Several chroniclers of The Bomb have concluded that the term “nuclear strategy” is an oxymoron. The dilemmas of crafting a nuclear strategy and planning to execute are best dealt with on paper. But even on paper, dilemmas are hard to finesse or work around — including the most basic question of what the user hopes to accomplish.

Secretary of Defense Caspar Weinberger got into a lot of hot water when passages of the Reagan administration’s Fiscal Year 1984-1988 Defense Guidance” were leaked to the print media. The most eye-catching phraseology was the following:

The primary role of United States strategic nuclear forces is deterrence of nuclear attack on the United States, its forces and its allies. Should such an attack nevertheless occur, United States nuclear capabilities must prevail even under the condition of a prolonged war.

This language made tsunami-like waves because it appeared in the context of a significant U.S. strategic modernization program and was presaged by other memorable quotes by Reagan administration officials, none better than T.K. Jones’ unforgettable comment on the utility of civil defenses: “If there are enough shovels to go around, everybody’s going to make it.” Equally mortifying was the opinion of Eugene Rostow, Reagan’s ACDA Director: “We are living in a pre-war and not a post-war world.” [Wonks interested in more of the same might read Robert Scheer’s With Enough Shovels. Scheer, the Oriana Fallaci of nuclear interviewing back then, had an amazing facility to elicit memorable quotes.]

Needless to say, Weinberger got beat up on Capitol Hill for this language. His initial riposte, typically, was not to give an inch. Two samples: When asked whether he had a plan to prevail should the Soviet Union start a nuclear war, Weinberger replied, “Yes, of course. Consider the alternative.” Another memorable retort was, “You show me a Secretary of Defense who’s planning not to prevail and I’ll show you a Secretary of Defense who ought to be impeached.”

Many awkward questions arose from the objective of prevailing in a nuclear war with the Soviet Union, which was a reprise of the earliest U.S. war plans. Which side would win if both adversaries sought to prevail? And who would call a time out to figure out the score? The resulting domestic political and diplomatic damage around the word “prevail” was so considerable that even Weinberger issued a public retraction (of sorts) in a letter to Scheer’s paper, the Los Angeles Times, published August 25, 1982:

I am increasingly concerned with news accounts that portray this Administration as planning to wage protracted nuclear war or seeking to acquire a nuclear ‘war-fighting’ capability. This is completely inaccurate… It is the first and foremost goal of this Administration to take every step to ensure that nuclear weapons are never used again, for we do not believe there could be any ‘winners’ in a nuclear war. Our entire strategy aims to deter war of all kinds, but most particularly to deter nuclear war. To accomplish this objective, our forces must be able to respond in a measured and prudent manner to the threat posed by the Soviet Union… But it does not mean that we endorse the concept of protracted nuclear war, or nuclear ‘war fighting.’ It is the Soviet Union that appears to be building forces for a ‘protracted’ conflict.

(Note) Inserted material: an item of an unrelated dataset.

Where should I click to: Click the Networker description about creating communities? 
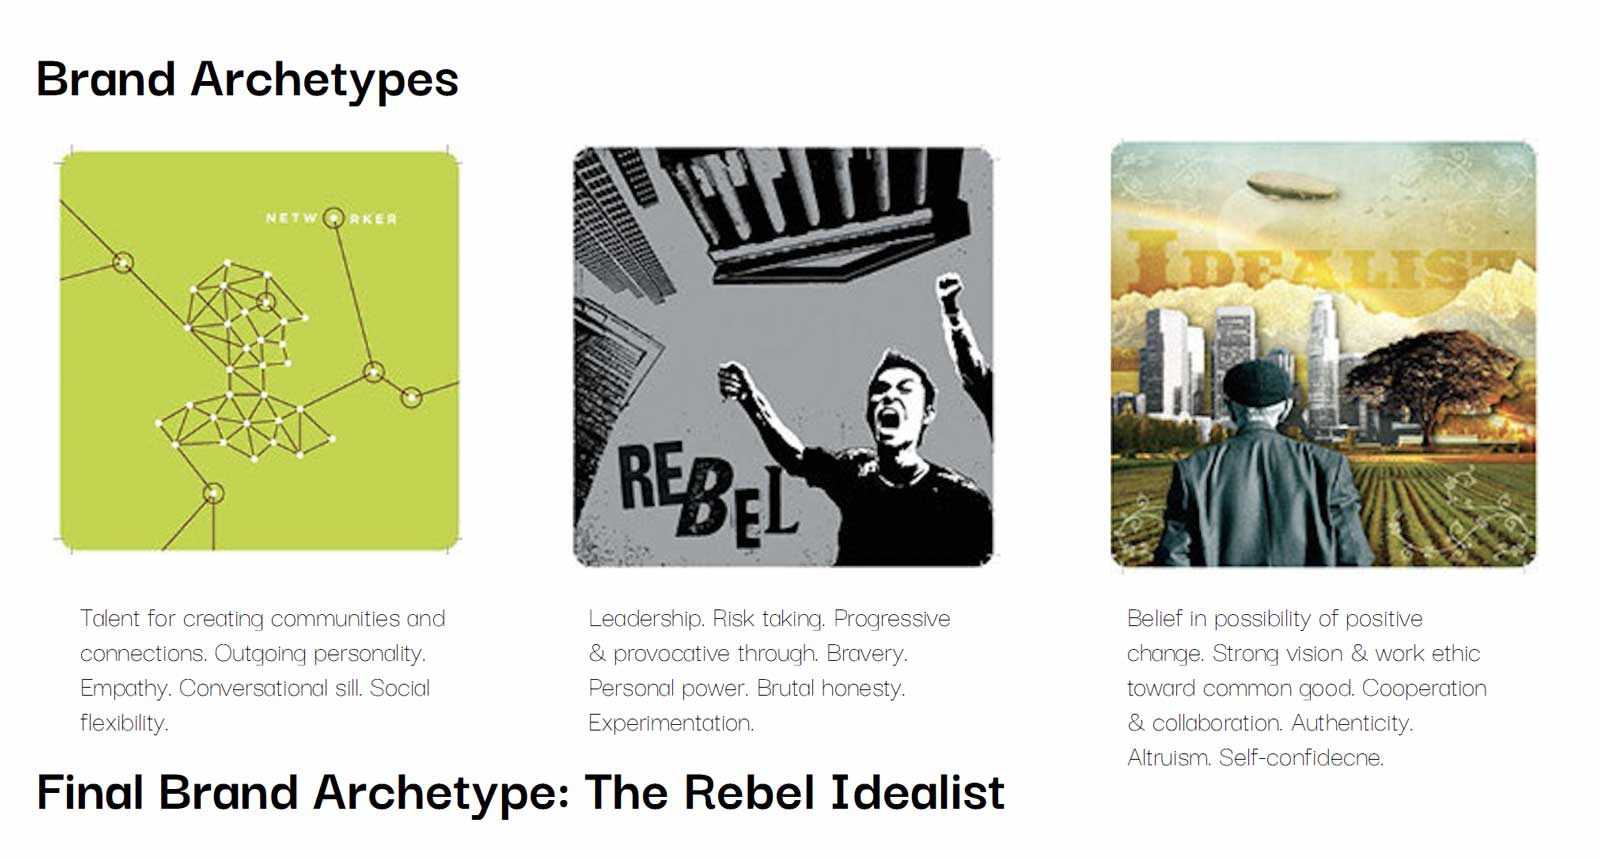(x=262, y=670)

Readers would be forgiven for scratching their heads trying to figure out how to compete effectively in a measured and prudent way against a foe planning to win a protracted nuclear conflict.

If winning is a problematic goal, should the United States plan for a tie? An accidental nuclear war can theoretically be played to a draw, if command and control is good enough and if national leaders can withstand popular sentiment for tie-breaking vengeance. Several Hollywood screenwriters paid off mortgages considering these odds. (Stanley Kubrick did not believe in the likelihood of tied scores.) And what about the deliberate use of one or more nuclear detonations? If the stakes are so high between two nuclear-armed states as to result in a crossing of this threshold, do the stakes somehow become lower after the mushroom clouds appear — and does command and control remain robust enough — so that a “draw” is feasible? And how do we measure a draw?

A little while ago, Jeffrey pointed us to the Clinton administration’s de-classified PDD-30, a presidential decision regarding U.S. nuclear posture, signed on September 21, 1994. Here’s what President Clinton decided on the role of nuclear weapons in U.S. security strategy:

the United States will retain strategic nuclear forces sufficient to deter any future hostile foreign leadership with access to strategic nuclear forces from acting against our vital interests and to convince it that seeking a nuclear advantage would be futile. Therefore, we will continue to maintain nuclear forces of sufficient size and capability to hold at risk a broad range of assets valued by such political and military leaders.

This language is far less incendiary, but it still begs fundamental questions: What is sufficiency? And sufficient for what purpose? The requirements of preventing disadvantage are presumably less onerous than prevailing, but with the demise of the Soviet Union, the requirements of prevailing are less onerous, too.

Many supremely confident and smart people have tried to answer these questions. Notwithstanding their efforts, “nuclear strategy” remains an oxymoron.